◆ **SOURCE DOCUMENT**:
○ ○ ○ ○ ○ ○ ○

# Processing

In [1]:
# Import to be able to import python package from src
import sys
sys.path.insert(0, '../../src')

In [2]:
import pandas as pd
import ontime as on

---
## Generation of random time series

In [3]:
ts = on.generators.random_walk().generate(start=pd.Timestamp('2022-01-01'), end=pd.Timestamp('2022-12-31'))

---
## Apply function on the whole time series

with Lambda function

In [4]:
add_two = on.processors.mapper(lambda x : x + 2)
new_ts = add_two.process(ts)
new_ts - ts

with normal function

In [5]:
def add_2(x):
    return x + 2

add_two = on.processors.mapper(add_2)
new_ts = add_two.process(ts)
new_ts - ts

---
## Apply Function on Windows of the Time Series

In [6]:
mean = on.processors.windower({
    'function': 'mean',
    'mode': 'rolling',
    'window': 10
})

In [11]:
new_ts = on.TimeSeries.from_darts(mean.process(ts))

In [12]:
ts.plot()

In [13]:
new_ts.plot()

---
## Split Time Series in defined durations of e.g. day, week, month, year

In [14]:
ts = on.generators.random_walk().generate(start=pd.Timestamp('2022-01-01'), end=pd.Timestamp('2022-12-31'))

In [15]:
ts.plot()

○ ○ ○ ○ ○ ○ ○

◆ **TASKS TO CARRY OUT**:
1. Reproduce the portion of the time series processing notebook starting at "with Lambda function" and ending at "add_two = on.processors.mapper(add_2)".
2. Carry on the time series processing notebook from its final line.

Records for finding items

○ ○ ○ ○ ○ ○ ○

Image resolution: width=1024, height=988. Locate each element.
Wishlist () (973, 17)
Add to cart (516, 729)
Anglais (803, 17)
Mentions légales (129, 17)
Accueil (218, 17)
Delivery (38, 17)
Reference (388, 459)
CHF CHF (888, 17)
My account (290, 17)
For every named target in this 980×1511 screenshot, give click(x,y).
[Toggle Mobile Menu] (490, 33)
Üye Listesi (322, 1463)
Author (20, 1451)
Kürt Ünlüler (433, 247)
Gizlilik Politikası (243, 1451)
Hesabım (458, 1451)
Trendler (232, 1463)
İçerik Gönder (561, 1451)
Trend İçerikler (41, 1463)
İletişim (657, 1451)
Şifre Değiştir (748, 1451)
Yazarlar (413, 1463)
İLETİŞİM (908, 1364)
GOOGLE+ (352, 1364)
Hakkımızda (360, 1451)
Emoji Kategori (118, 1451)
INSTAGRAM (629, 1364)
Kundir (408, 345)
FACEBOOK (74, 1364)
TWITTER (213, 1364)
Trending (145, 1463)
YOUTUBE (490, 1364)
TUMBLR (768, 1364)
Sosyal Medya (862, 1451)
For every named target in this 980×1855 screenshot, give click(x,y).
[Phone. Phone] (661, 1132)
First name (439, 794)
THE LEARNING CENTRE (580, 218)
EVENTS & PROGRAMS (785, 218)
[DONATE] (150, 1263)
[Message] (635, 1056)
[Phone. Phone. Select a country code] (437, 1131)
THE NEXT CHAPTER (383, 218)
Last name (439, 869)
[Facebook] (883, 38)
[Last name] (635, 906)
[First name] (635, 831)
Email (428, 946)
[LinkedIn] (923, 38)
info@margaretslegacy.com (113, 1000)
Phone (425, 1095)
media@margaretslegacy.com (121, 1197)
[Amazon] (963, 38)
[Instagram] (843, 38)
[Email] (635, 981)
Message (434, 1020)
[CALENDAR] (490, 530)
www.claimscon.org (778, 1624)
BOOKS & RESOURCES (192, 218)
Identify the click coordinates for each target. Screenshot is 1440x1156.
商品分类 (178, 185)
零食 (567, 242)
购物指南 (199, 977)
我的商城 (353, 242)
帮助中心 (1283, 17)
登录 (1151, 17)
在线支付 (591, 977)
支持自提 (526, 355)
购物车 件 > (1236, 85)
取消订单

○ ○ ○ ○ ○ ○ ○

◆ **EXERCISE RESPONSES**:
1.
with Lambda function

In [4]:
add_two = on.processors.mapper(lambda x : x + 2)
new_ts = add_two.process(ts)
new_ts - ts

with normal function

In [5]:
def add_2(x):
    return x + 2

add_two = on.processors.mapper(add_2)

2.
Split by month

All offset aliases can be used to make different split length (https://pandas.pydata.org/pandas-docs/stable/user_guide/timeseries.html#offset-aliases)

In [16]:
seq = ts.split_by_period('M')

  splits_df = [g for n, g in df.groupby(pd.Grouper(freq=period))]


In [17]:
len(seq)

12

Group the splits

In [18]:
ts_g = ts.group_splits(seq)

In [19]:
ts_g

---
## Compute Correlation Through Time

Load some data from the Energy dataset in Darts

In [20]:
from darts.datasets import EnergyDataset
ts = EnergyDataset().load()

Get a few columns and samples

In [21]:
cols = ['generation biomass', 'generation solar', 'generation nuclear']
ts = ts[cols][0:1000]

Compute correlations within a daily window

In [22]:
correlation = on.processors.correlation('1D')

In [23]:
ts_corr = correlation.process(ts)

In [25]:
ts_corr[0:100].plot()